The natural response is the enjoyable aspects. My sons have progressed from unsteady, weaving children who are unsure of whether they can make it the two miles to Main Street to power pedalers who don’t bat an eye when I suggest they ride their bikes to the library. Seeing the change has been motivational for me as I experiment with new things now that I’m in my 40s.

However, there won’t always be a celebration. There are certain journeys in which I have to behave more like a psychotherapist than a mother, and after such excursions, I am often extremely thankful for a glass of ice cold beer. But despite that, I’m quite set on having kids continue to ride bikes.

The most important reason for this is to ensure their own safety. When I was a youngster, we used to take the clunker car that belonged to our family out on the country roads and teach ourselves how to drive it. When planting season came around, we would guide the tractor in a straight path. At the campground and conference centre where we resided, my dad taught my sister how to drive the old pickup truck with the column shift using the yellow and brown vehicle. She had already logged a significant number of miles behind the wheel and had some driving experience when she enrolled in driver’s education, both of which likely contributed to her improved driving ability.

What do we have these days, exactly? Video driving simulations like MarioKart? What a comforting thought.

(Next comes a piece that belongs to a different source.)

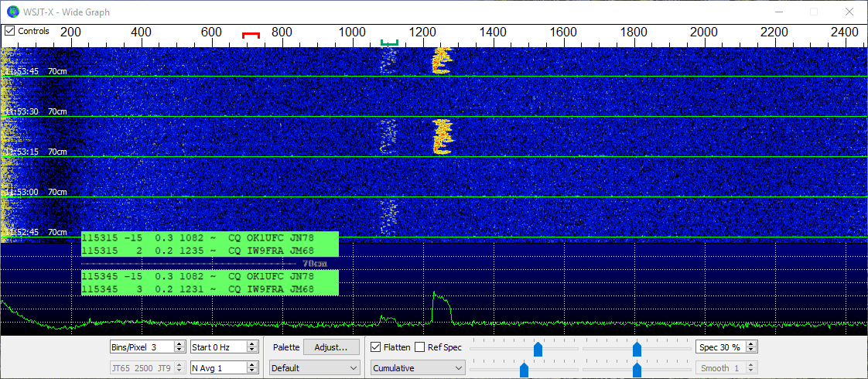
Task: Click the Adjust... palette button
Action: coord(331,347)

I believe that taking my sons out on the road when there is a decent amount of traffic would help them become better drivers when the time comes for them to operate a vehicle that weighs one tonne and is made of metal while they are behind the wheel. They will be able to comprehend the operation of a traffic signal, a 4-way stop, and a left-hand turn.

I posed this hypothesis to Marc, who writes the fantastic blog Amsterdamize. On his site, you can see incredible photographs of Dutch people going about their daily lives by bike while wearing ordinary clothing in every season of the year. My inquiry to him was, in essence, “Do children who grow up riding as those stylish and rugged Dutch people do become safer drivers?”

His answer: perhaps.

According to Marc, children in the Netherlands attend school where they get training on how to ride bicycles. This training includes topics such as how to interpret traffic signals and how to be safe while riding a bicycle. “It is part of the curriculum because it is in everybody’s interest that children bike to school and know what to do in all scenarios,” he added. “It is in everybody’s interest that children ride to school and know what to do in all circumstances.”

A significant number of youngsters, particularly in larger cities such as Amsterdam and Utrecht, begin riding bicycles at a young age. How young? Have a look at this picture of an Amsterdam father getting his two children ready for a bike ride. According to Marc, the majority of youngsters are able to freely ride bikes by the age of 7 or 8.

But Does All The Biking And Training Help?

“Yes, (it makes them) safer drivers, absolutely,” he said. “You can see how that makes a difference on a daily basis. Car drivers are aware and mindful of people on bikes because they bike themselves too. And getting your driver’s license ain’t no walk in the park. It’s expensive and rules regarding bikes on the road are very strict.”

He went on to say that in the case of an auto vs. bike accident in the Netherlands, the car’s driver is always assumed to be at fault unless otherwise proven in court. That’s a far cry from American rules of the road, where it’s quietly assumed that the cyclist must made the wrong decision at the wrong place at the wrong time. After all, roads are for cars first, right?

I’ll admit that it’s other drivers, not my children’s abilities, that make me most concerned when I’m on the roads with them. But I’ll keep trying. I’d rather have them gain real-life experience than live in a bubble.